Tuesday, July 7, 2015

Manus Christi -- A Sweet That Is Rich In More Ways Than One

When sugar and sugar recipes came to Europe from the Holy Land, sugar was considered a health food. Early confection recipes were found in medical books rather than cook books.

Manus Christi is something I found in a book on sweets my husband gave me, SWEETS: A HISTORY OF CANDY. Manus Christi dates from the Middle Ages and disappeared from use early in the 19th century. It means "the hand of Christ". Why it's called that, I do not know. It isn't shaped like a hand or even like a cross. Or a person, come to that.

There are various versions of this "life-saving" sweet, but it's usually a stick or a disc of hard candy flavored with cinnamon, violets or rosewater. Sometimes flakes of precious metals and powdered gemstones were added to medicinal sweets for extra goodness, and Manus Christi contained gold leaf and sometimes crushed pearls.

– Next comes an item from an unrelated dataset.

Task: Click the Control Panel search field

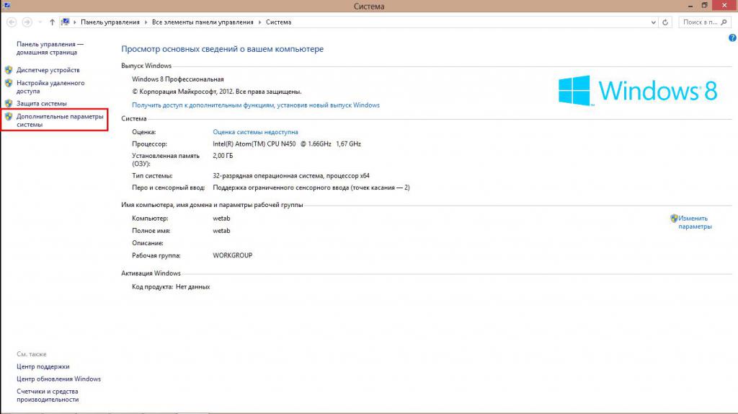Action: (x=703, y=22)
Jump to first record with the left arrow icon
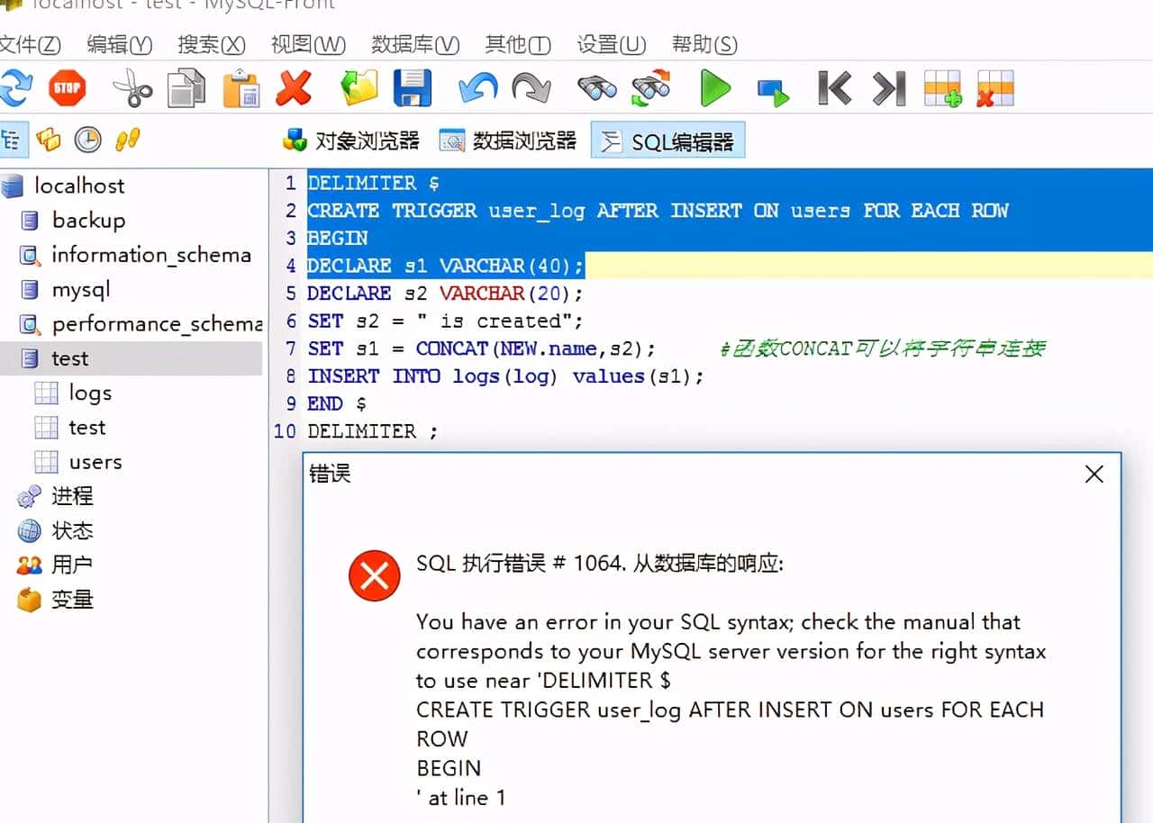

Sometimes the sweet was dissolved in liquid and taken as a cordial. It wasn't an emergency treatment, but was taken on general principles. England's Henry VIII kept stocked up on it.

Needless to say, it was used exclusively by the very wealthy. Poor people had to make do with less healthful foods, like whole-grain bread, fresh fruit and root vegetables boiled with herbs.